Can you copy out the film review word for word, from "McKellen, Scott Thomas, Broadbent, Downey" to "of the performances."?

> [Selected excerpt]:
◇ ◇ ◇ ◇

Brilliantly thought out, superbly played and totally gripping
5 June 2000 | by (Rural Kent, UK) – See all my reviews

I'm not always comfortable with Shakespeare in modern dress, nor with Ian McKellen's apparent assumption of the mantle of Olivier and Gielgud. Neither did I think that anything could top the experience of seeing Antony Sher play the role on the 500th anniversary of the Battle of Bosworth.

So after all the unfavourable comment, I was shocked to find this version comprehensively squashing all such reservations. It's brilliantly thought out, superbly played and totally gripping from start to finish.

The updating to a non-specific inter war period is not just apposite but genuinely illuminating. The games McKellen plays with the changing techniques of warfare in the period, the rise of fascism, realpolitik and the undermining of royalty by the Wallis Simpson affair, push back the boundaries of Shakespeare on film in all directions.

For example, at the very moment you're thinking that all this mayhem is a bit much in English period costume, the helmets change, then the uniforms get darker, the red flags appear and Richard's acceptance speech turns into an underground Nuremburg Rally - a stark reminder of just how deeply the country flirted with fascism in the 30s and just how short and steep the descent can be. Stanley's troops, crucially uncommitted, stood off overlooking the real Battle of Bosworth. McKellen's Richard has control of the railway network here, but Wing Commander Stanley denies him the all-important air support in a superb piece of updated analogy. Throughout, modernity is so carefully and relevantly overlaid on the plot structure that it becomes one of the great pleasures and achievements of the piece.

Lots of surprises, not the least of which comes as the play's most famous line is perfectly re-engineered and delivered and lots of great players at the top of their form.

McKellen, Scott Thomas, Broadbent, Downey Jnr and Annette Bening are all worth the price of admission individually, but there's hardly a flaw in any of the performances.

I simply can't see what the detractors are on about at all. Really. An epic piece of work. Easily the best version on film. Easily the most thought provoking Shakespeare on film.

◇ ◇ ◇ ◇

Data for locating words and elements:
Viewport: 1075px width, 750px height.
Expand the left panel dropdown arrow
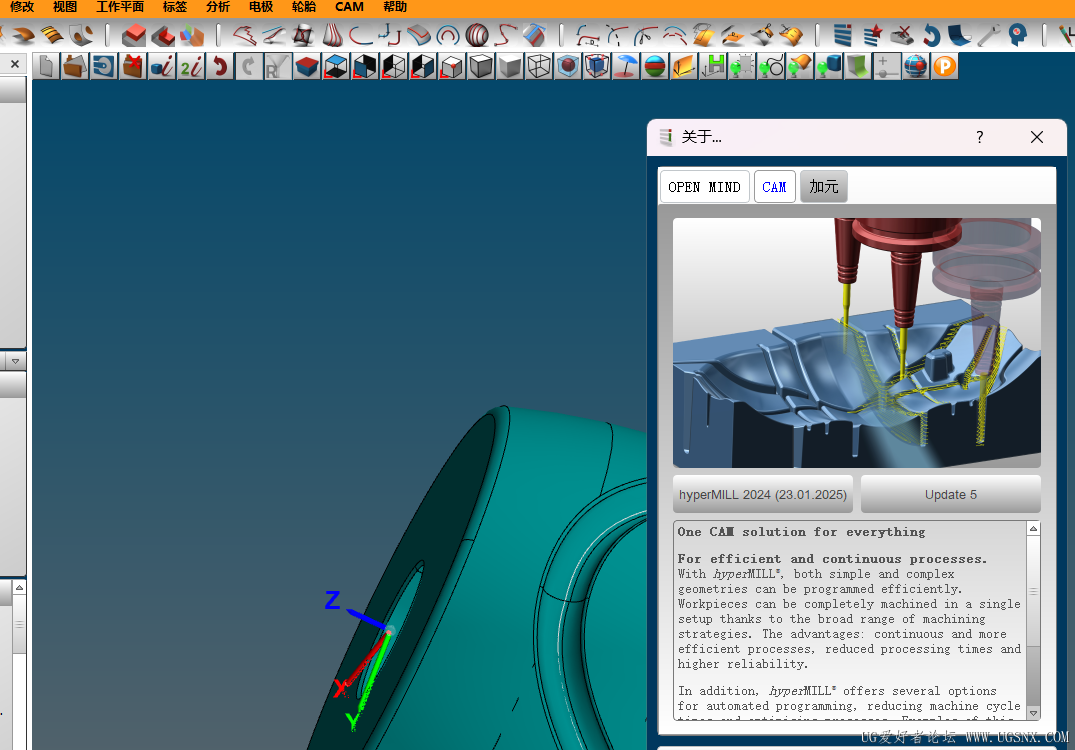[x=15, y=360]
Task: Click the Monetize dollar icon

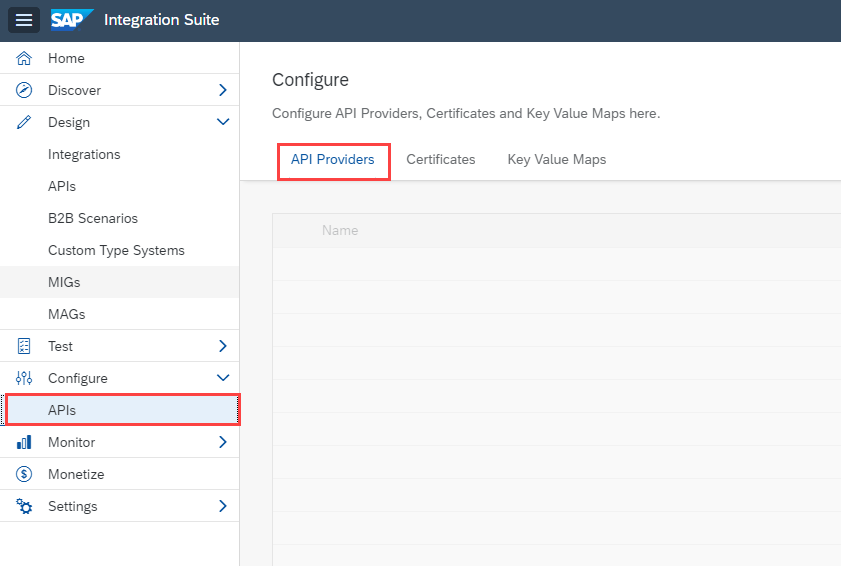Action: (25, 474)
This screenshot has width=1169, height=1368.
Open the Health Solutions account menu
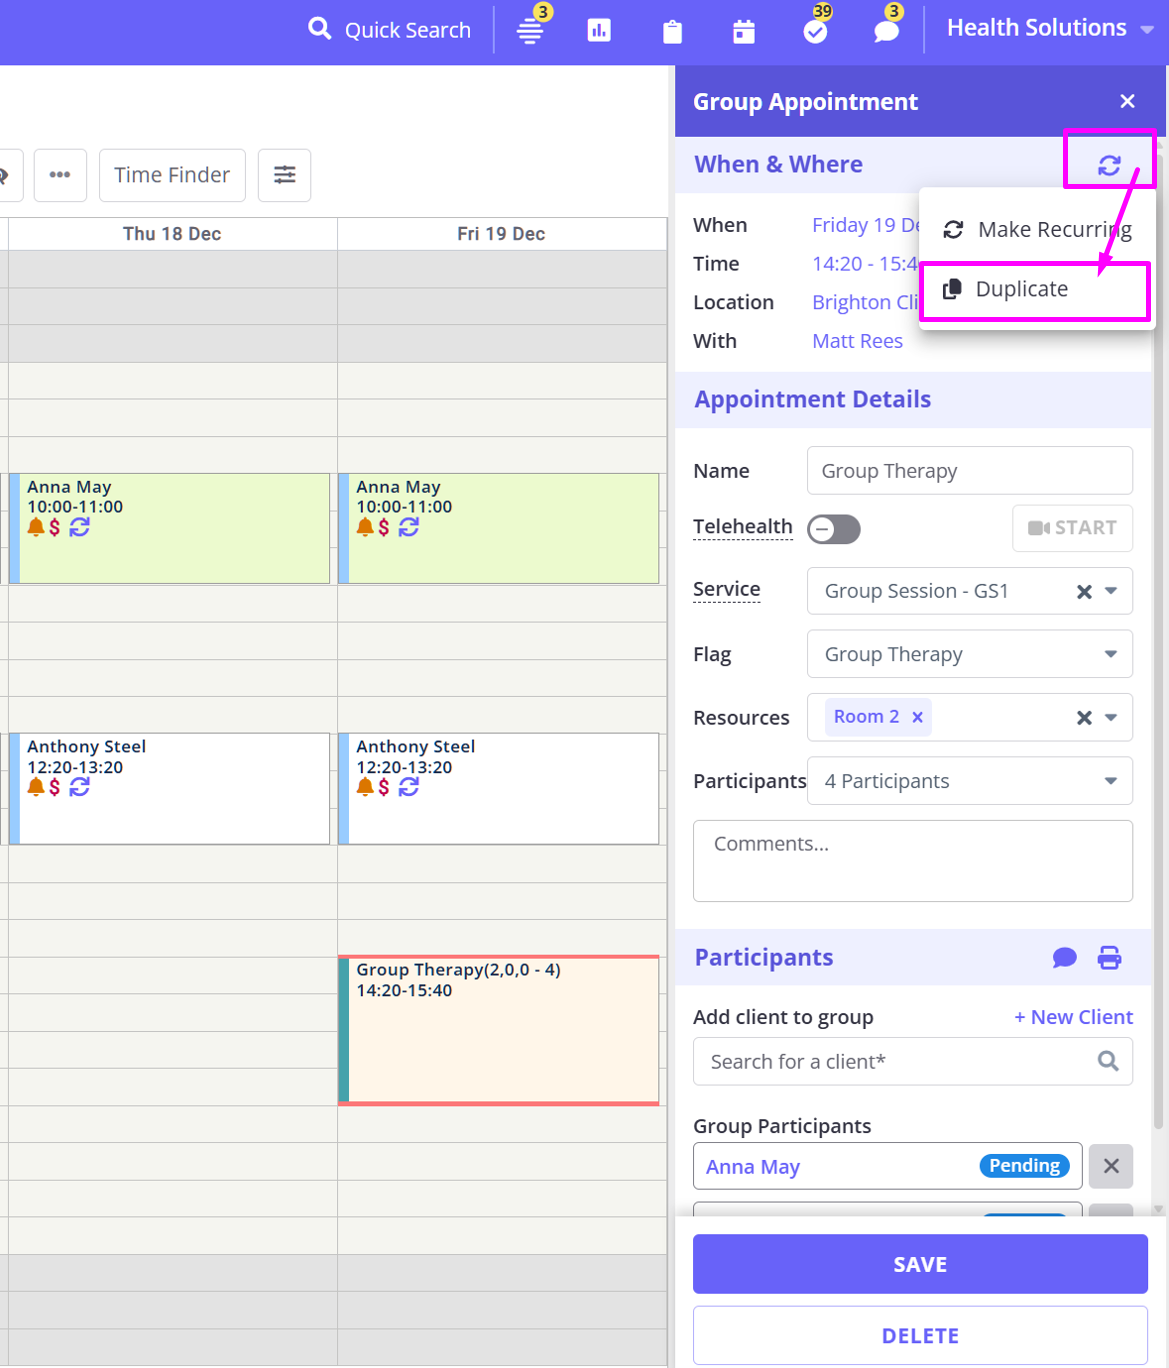1049,28
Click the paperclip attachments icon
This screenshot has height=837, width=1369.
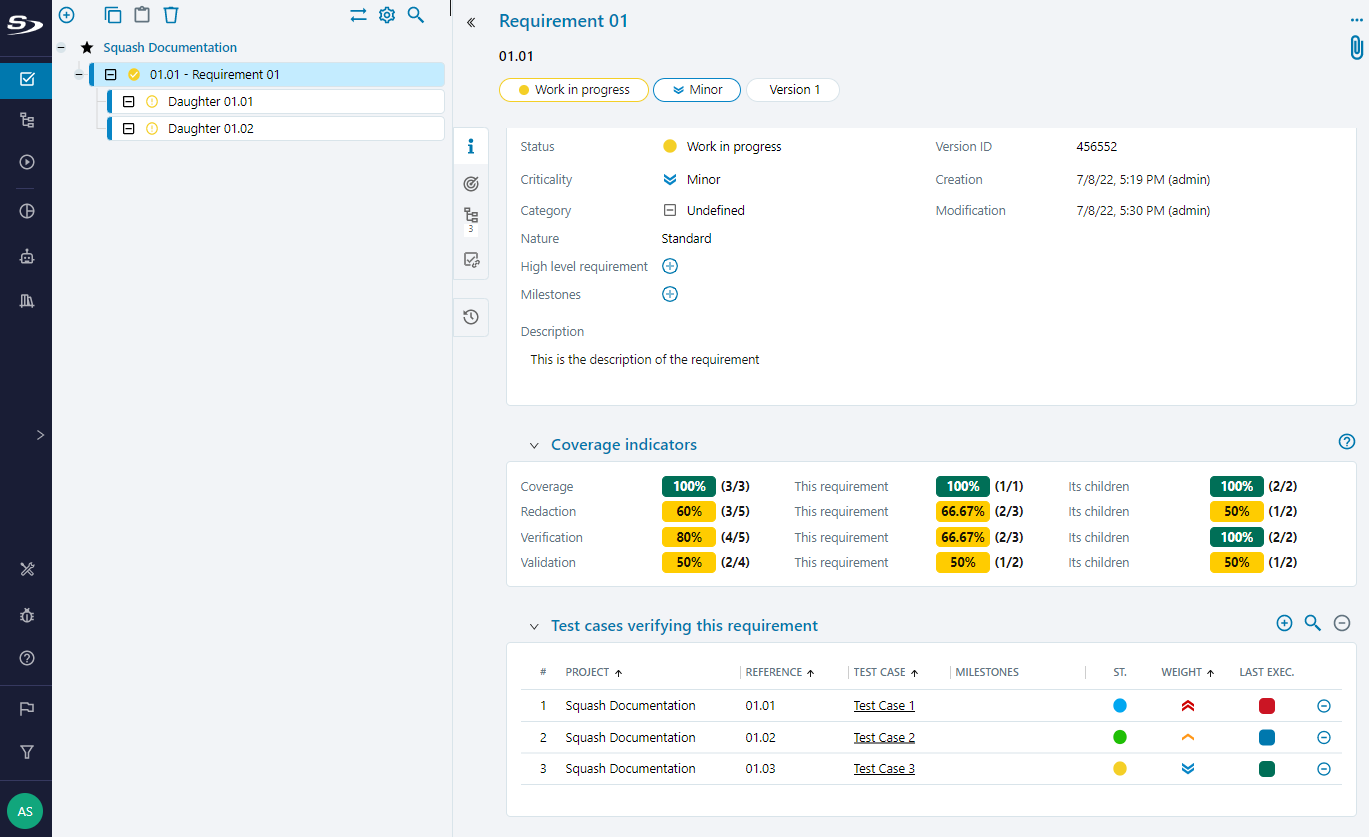[1356, 48]
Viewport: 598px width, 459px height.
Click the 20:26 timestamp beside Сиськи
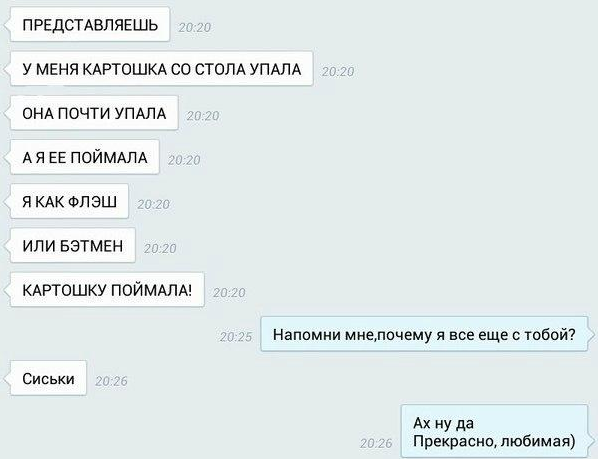(x=111, y=381)
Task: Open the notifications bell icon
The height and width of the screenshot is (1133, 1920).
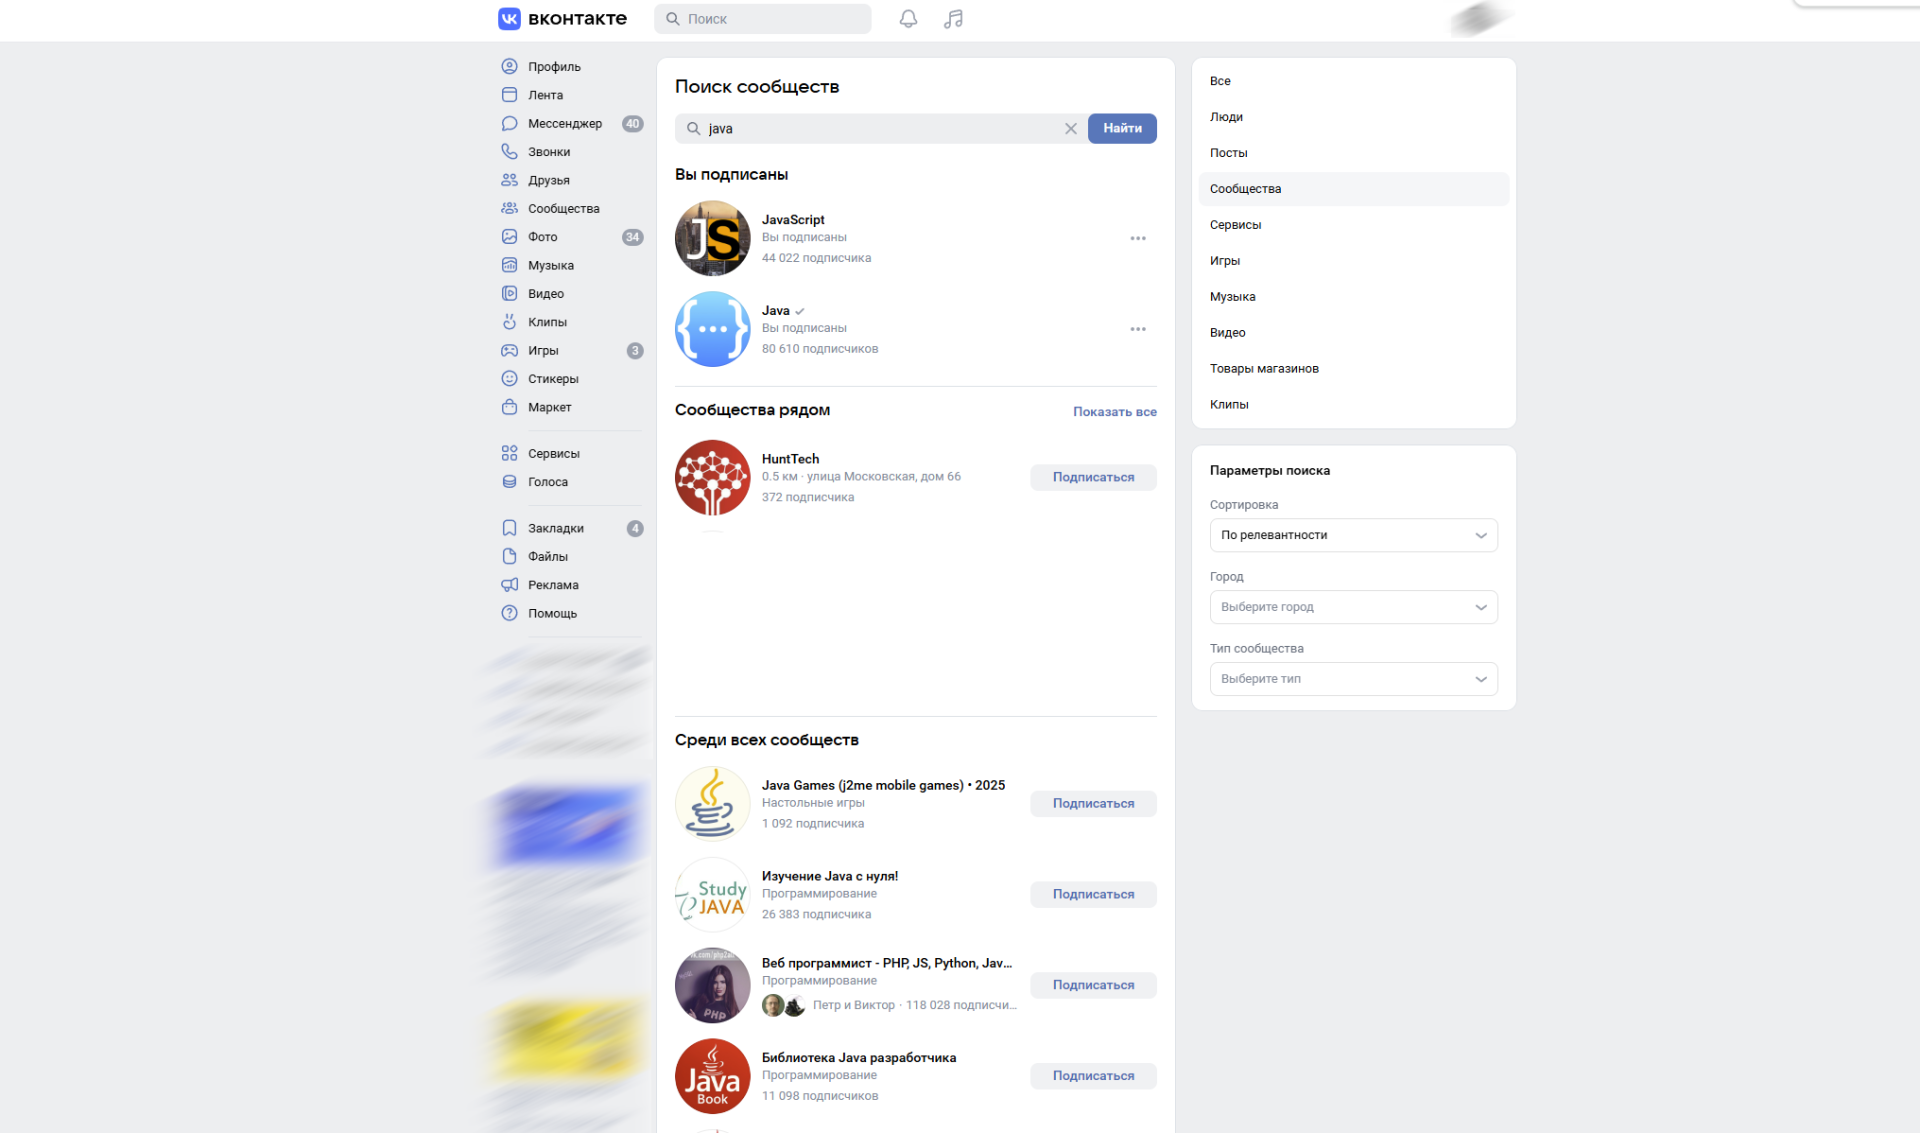Action: point(908,18)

◇ ◇ ◇ ◇

> [Result below]:
McKellen, Scott Thomas, Broadbent, Downey Jnr and Annette Bening are all worth the price of admission individually, but there's hardly a flaw in any of the performances.